Riot.JS components in Frontless are rendered on server and browser in the same way. However, working with javascript on server side is different in many ways. It is easy to get shot in the leg or open a security vulnerability. In this section we outline some things that need more attention when writing components for server.

Shared access to the variables

The main difference between server and browser javascript is that a browser application is intended to use by a single user when a process of server application is used by many clients. Therefore, the memory alocated inside a node.js process can be shared between clients. It's simple to avoid related issues by following this simple rules:

Rule #1: Never use global variables in application logic

Once a global variable is changed - all clients will be affected by it. Consider following over-simplificated example:


var language = 'en'

app.get('/set-language', (req, res)=> {
  language = 'de'
  res.end()
})

app.get('/', (req, res) => {
  res.render('view', {language,})
})

The result of this logic would be that all users would see pages in laguage set by the last user. Even though it would be acceptable for a browser application you should never do it in node.js.

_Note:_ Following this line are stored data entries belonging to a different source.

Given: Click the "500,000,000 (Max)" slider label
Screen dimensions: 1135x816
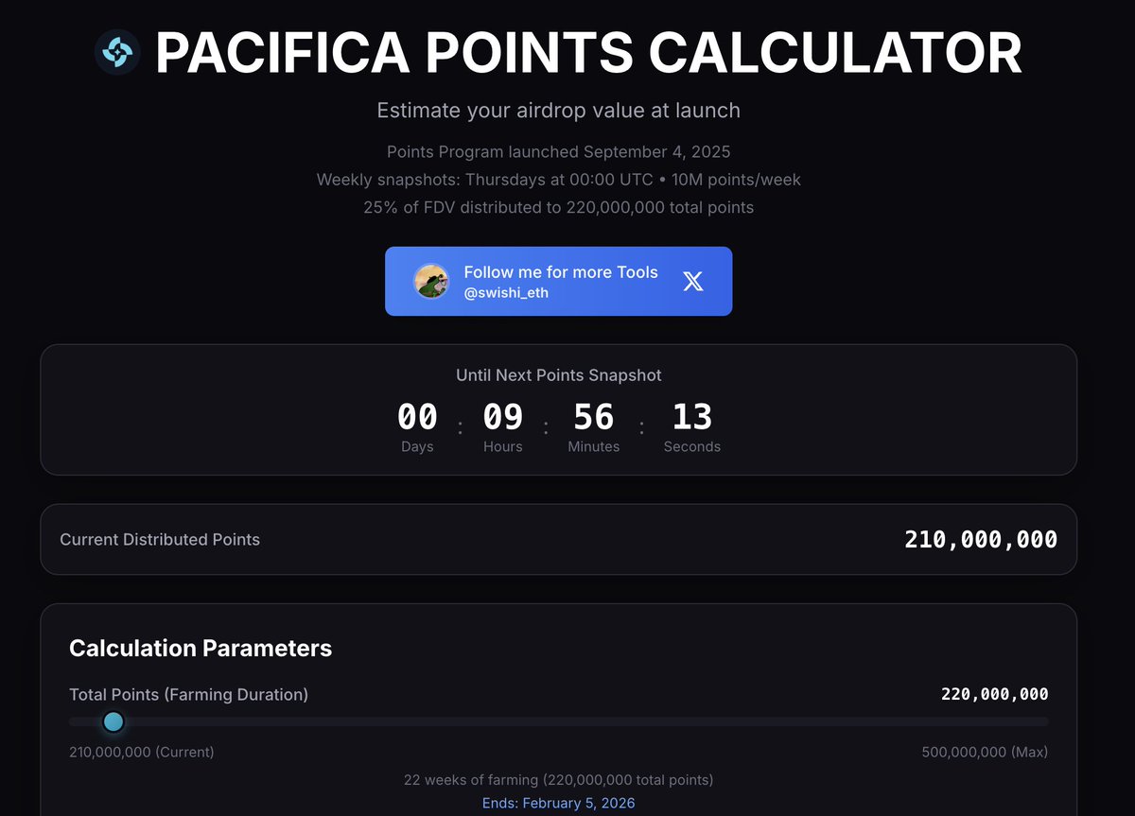Looking at the screenshot, I should pos(985,753).
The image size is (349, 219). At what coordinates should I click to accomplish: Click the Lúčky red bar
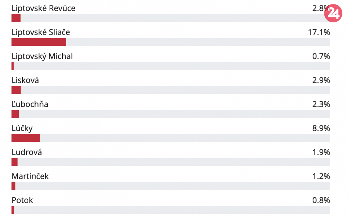25,138
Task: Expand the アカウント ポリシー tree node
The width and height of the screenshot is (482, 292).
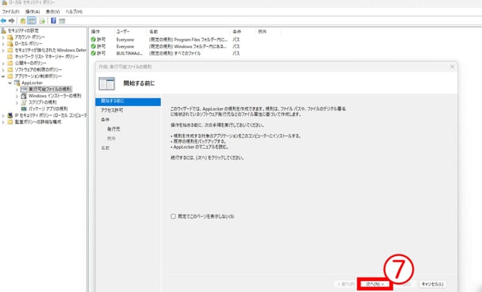Action: click(3, 37)
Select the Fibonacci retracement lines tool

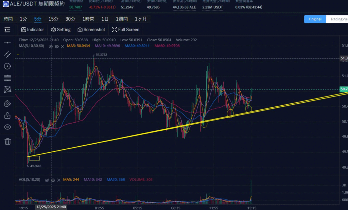tap(7, 78)
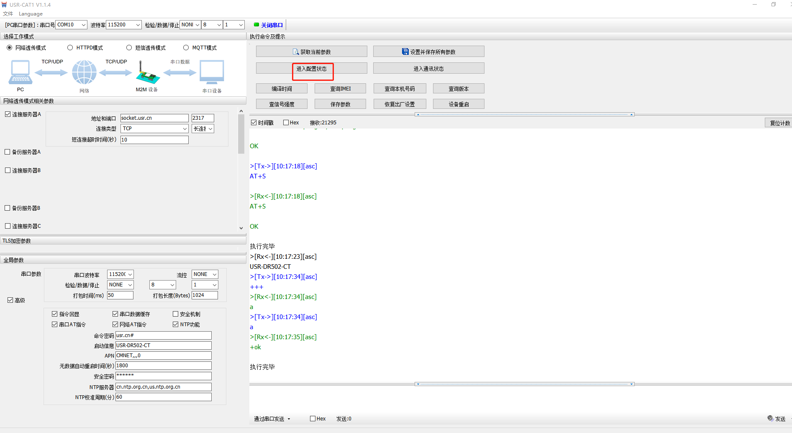Click the M2M device module icon
The height and width of the screenshot is (433, 792).
[x=147, y=74]
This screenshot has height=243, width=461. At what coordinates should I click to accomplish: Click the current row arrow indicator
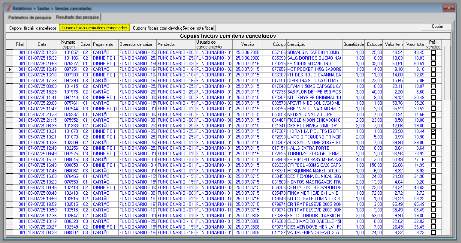coord(10,70)
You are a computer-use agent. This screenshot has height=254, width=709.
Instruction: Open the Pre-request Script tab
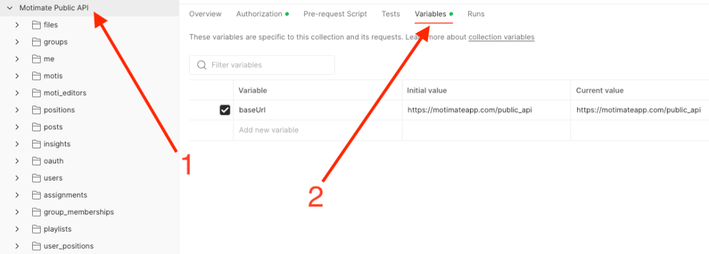pos(335,14)
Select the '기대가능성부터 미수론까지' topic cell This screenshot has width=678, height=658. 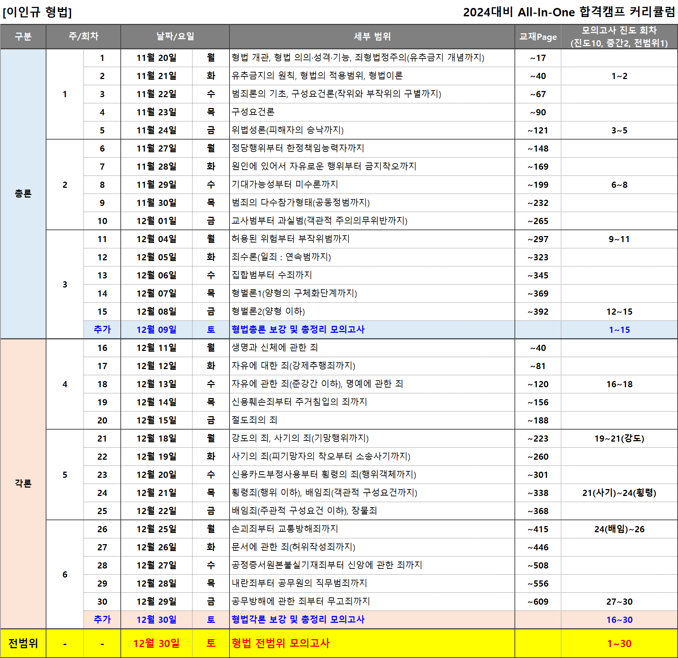(285, 185)
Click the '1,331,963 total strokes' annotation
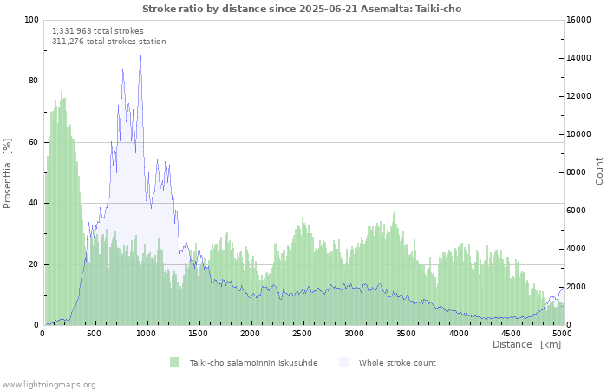 pyautogui.click(x=98, y=30)
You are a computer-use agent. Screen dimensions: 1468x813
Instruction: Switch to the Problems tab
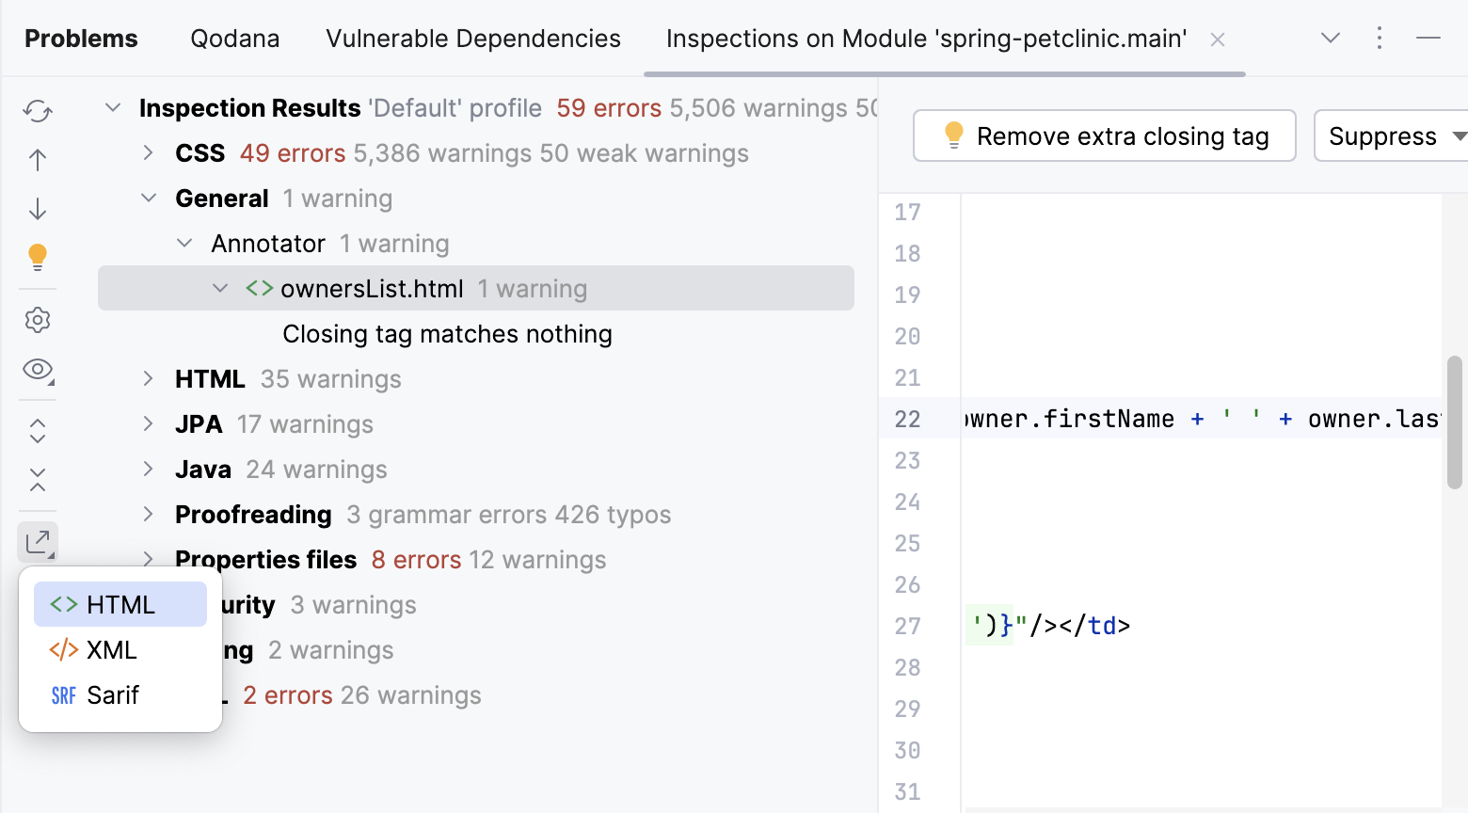coord(80,38)
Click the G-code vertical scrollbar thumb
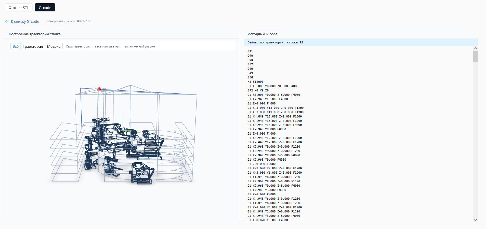Screen dimensions: 486x229 point(475,56)
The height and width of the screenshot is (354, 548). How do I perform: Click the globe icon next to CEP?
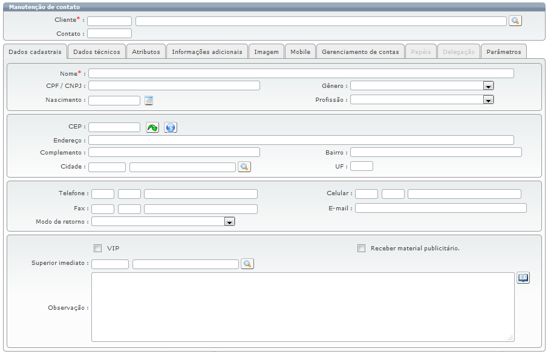click(x=171, y=127)
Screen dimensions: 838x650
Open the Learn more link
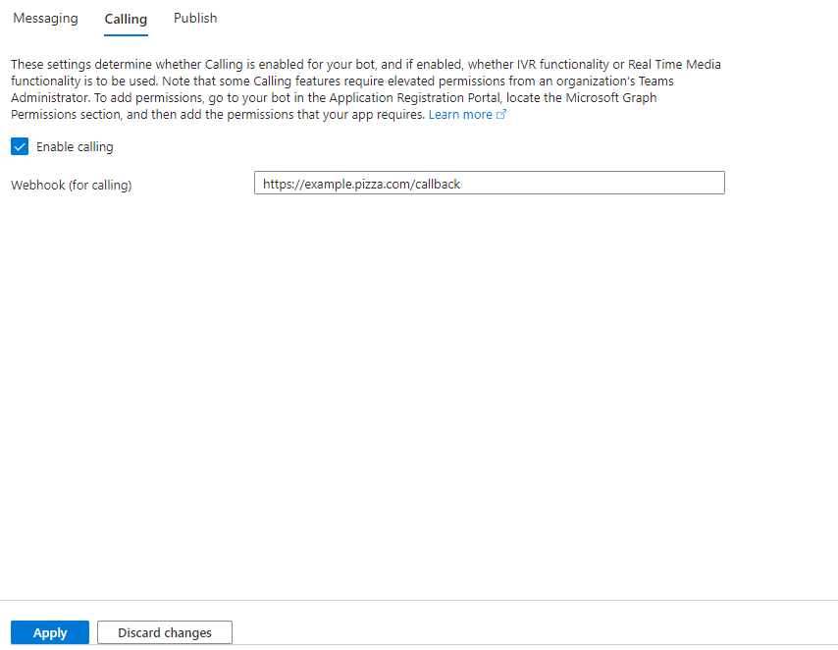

Rule #2: Avoid module caching in Riot.JS components

Module caching in javascript is a way to avoid multiple execution every time you import a module. While it brings a great performance benefit it is not what we would wanted to use when we work with UI. Consider following example:

BAD:

//an alert component
export default {
  state: {
    open: false
  },
  open(){
    this.update({open: true})
  }
}

We export an object it gets cached by node.js then after a client calls open() all users would see an open alert because the state was changed globaly. In fact, this issue is also true for pure browser application - when an application has more than one alert component the first call would change initial state for all of them.

In order to avoid this behaviour, export a function that returns a new component instance:

GOOD:

export default () => ({
  state: {
    open: false
  },
  open(){
    this.update({open: true})
  }
})

Which is equal to:

class Component {}
export default () => new Component()

Global Objects

1. HTML Document

On the server side there is no a window object and we cannot mutate node.js globals when rendering UI. However, at the runtime the document object works the same way as in browser. Every time the server renders markup it creates a new document instance which is only acessible in current rendering task. Therefore, it can be used inside Riot.JS components.

2. Redux Store

Fronless makes use of frontless-redux plugin to provide a global store and action dispatcher.

Security

Frontless is an isomorphic stack, which means, the Riot.JS components are rendered on both sides - server and client. With that in mind, the application UI must not include sensitive variables used on backend because the user interface share the code with browser environment.